Something flinty glittered in her eyes. “What do you want, Renoir? You’ve come to make some grand gesture, no doubt—offer to buy new flowers, replant the glasshouse. To what end?”

He might have had an answer for her once. Now, he was too tired. They’d spent sixty-seven years at war within the Canvas, only for the battle to spill into reality. Renoir shrugged. “Would you believe me if I said I do not know?”

Notes:

Title is from "Golden Dandelions" by Barns Courtney. I have no idea what this is. I just wanted to write the olds. It was really cute. Then it wasn't. All of this does work as a compliment/expansion on my long fic, but this fic stands alone.

Work Text:

“It strikes me as pointless.”

Renoir painted on a wry smile, eyes flicking to the side to watch the other man navigate the florist’s shop. Older than himself by a few years, worn after too many days spent under the summer sun and too many nights deep in his cups, his friend stuffed his hands in his pockets. He took a step towards one of the displays, lips curling, and then turned away, glancing pointedly aside.

Renoir pulled the leaf of a rose between his thumb and forefinger. “What makes it pointless, Andre?”

“You’re already set to marry the woman, no? You’re past the point of sending flowers.” An instinctual offense must have shown on his face. Andre took a step back, holding his hands up for peace, his expression suddenly bashful. “It’s a fair question.”

“If she is to be my wife, I should think that makes her more deserving of these niceties. Not less.” Renoir motioned to the young lady behind the counter. “These three, if you please, mademoiselle.”

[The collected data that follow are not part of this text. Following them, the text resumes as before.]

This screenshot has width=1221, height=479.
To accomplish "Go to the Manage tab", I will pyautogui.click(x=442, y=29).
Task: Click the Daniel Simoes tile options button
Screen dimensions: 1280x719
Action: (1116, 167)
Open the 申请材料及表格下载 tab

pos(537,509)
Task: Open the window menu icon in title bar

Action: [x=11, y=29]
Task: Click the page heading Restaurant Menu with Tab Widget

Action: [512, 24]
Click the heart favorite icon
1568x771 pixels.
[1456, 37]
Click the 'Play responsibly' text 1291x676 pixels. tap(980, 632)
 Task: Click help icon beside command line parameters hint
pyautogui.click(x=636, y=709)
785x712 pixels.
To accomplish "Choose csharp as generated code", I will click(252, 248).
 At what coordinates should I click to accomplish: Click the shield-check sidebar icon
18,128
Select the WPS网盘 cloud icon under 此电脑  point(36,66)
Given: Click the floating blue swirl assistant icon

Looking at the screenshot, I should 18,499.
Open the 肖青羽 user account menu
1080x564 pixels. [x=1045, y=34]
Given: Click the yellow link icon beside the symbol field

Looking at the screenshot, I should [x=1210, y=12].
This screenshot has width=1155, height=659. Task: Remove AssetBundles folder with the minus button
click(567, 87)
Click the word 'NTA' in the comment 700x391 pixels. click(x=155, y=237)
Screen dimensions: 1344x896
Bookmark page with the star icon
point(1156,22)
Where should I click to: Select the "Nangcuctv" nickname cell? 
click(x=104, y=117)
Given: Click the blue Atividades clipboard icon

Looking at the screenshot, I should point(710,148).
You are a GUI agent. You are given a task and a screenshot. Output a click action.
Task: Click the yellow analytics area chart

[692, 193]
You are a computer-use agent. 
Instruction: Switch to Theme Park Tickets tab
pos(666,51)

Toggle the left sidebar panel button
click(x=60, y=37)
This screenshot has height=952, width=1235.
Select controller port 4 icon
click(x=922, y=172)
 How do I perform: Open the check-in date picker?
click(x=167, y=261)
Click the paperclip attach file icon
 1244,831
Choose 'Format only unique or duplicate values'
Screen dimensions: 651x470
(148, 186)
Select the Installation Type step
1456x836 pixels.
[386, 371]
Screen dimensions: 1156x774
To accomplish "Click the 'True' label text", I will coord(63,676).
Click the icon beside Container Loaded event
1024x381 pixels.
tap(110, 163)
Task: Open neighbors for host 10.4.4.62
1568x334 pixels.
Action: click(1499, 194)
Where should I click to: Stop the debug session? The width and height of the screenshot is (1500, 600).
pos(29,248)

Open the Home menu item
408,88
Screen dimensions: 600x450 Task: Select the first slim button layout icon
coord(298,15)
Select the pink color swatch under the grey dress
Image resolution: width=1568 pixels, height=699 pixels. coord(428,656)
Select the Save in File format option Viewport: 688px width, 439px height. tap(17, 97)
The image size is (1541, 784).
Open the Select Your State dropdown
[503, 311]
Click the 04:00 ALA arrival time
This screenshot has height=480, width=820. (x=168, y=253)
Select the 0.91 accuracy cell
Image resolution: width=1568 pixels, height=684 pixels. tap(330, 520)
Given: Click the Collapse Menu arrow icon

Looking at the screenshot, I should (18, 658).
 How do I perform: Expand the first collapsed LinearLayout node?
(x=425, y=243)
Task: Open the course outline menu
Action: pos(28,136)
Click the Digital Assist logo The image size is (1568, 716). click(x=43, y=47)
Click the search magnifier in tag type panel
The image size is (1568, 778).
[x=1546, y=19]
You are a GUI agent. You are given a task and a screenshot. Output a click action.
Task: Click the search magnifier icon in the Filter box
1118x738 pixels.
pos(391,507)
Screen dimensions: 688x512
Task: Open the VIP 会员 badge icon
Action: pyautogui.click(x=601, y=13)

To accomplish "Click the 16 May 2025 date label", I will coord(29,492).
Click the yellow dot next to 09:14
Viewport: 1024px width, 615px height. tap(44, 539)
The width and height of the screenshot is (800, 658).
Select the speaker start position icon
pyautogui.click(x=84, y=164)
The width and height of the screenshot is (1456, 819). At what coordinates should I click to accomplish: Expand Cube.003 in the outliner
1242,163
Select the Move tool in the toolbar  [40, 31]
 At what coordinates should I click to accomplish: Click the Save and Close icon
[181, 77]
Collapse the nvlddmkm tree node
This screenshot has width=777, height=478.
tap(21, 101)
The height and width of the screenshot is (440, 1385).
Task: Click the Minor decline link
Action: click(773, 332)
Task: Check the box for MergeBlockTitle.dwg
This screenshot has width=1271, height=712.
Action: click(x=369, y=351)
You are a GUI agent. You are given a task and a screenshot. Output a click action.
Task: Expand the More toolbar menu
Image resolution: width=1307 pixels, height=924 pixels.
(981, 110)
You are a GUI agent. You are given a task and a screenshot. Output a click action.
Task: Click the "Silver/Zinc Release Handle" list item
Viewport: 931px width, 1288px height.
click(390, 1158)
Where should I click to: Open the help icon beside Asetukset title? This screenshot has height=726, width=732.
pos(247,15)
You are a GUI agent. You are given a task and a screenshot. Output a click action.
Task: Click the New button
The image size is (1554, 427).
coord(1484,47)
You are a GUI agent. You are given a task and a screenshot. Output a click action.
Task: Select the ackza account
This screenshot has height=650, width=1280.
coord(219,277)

An arrangement of red roses and white lilies, an extravagant bouquet of exotic species he cannot claim to recognize, and a simpler vase full of wild flowers. The latter would offend more than a few of the ladies he’d courted in the past. Despite her wealth and noble pedigree, he found himself thinking Aline would prefer the wildflowers. They were honest. They were uncomplicated and free, and purely lovely.

The young lady offered him a smile. “It’s not my place to offer an opinion, monsieur, but I think the lady is very lucky.”

He shrugged, passing the necessary francs. “Not at all—it will be of mutual benefit. I wish only for Aline to know her life will be comfortable.”

The young woman went a startling shade of pink, ducking her head and brushing her hair away from her face. “That’s very kind of you, monsieur.”

Behind him, Andre muttered some exasperated curse, clasping a hand over his shoulder. The older man swiped up the exotic flowers. “Take the francs, girl. You’re not liable to get anything else from him.”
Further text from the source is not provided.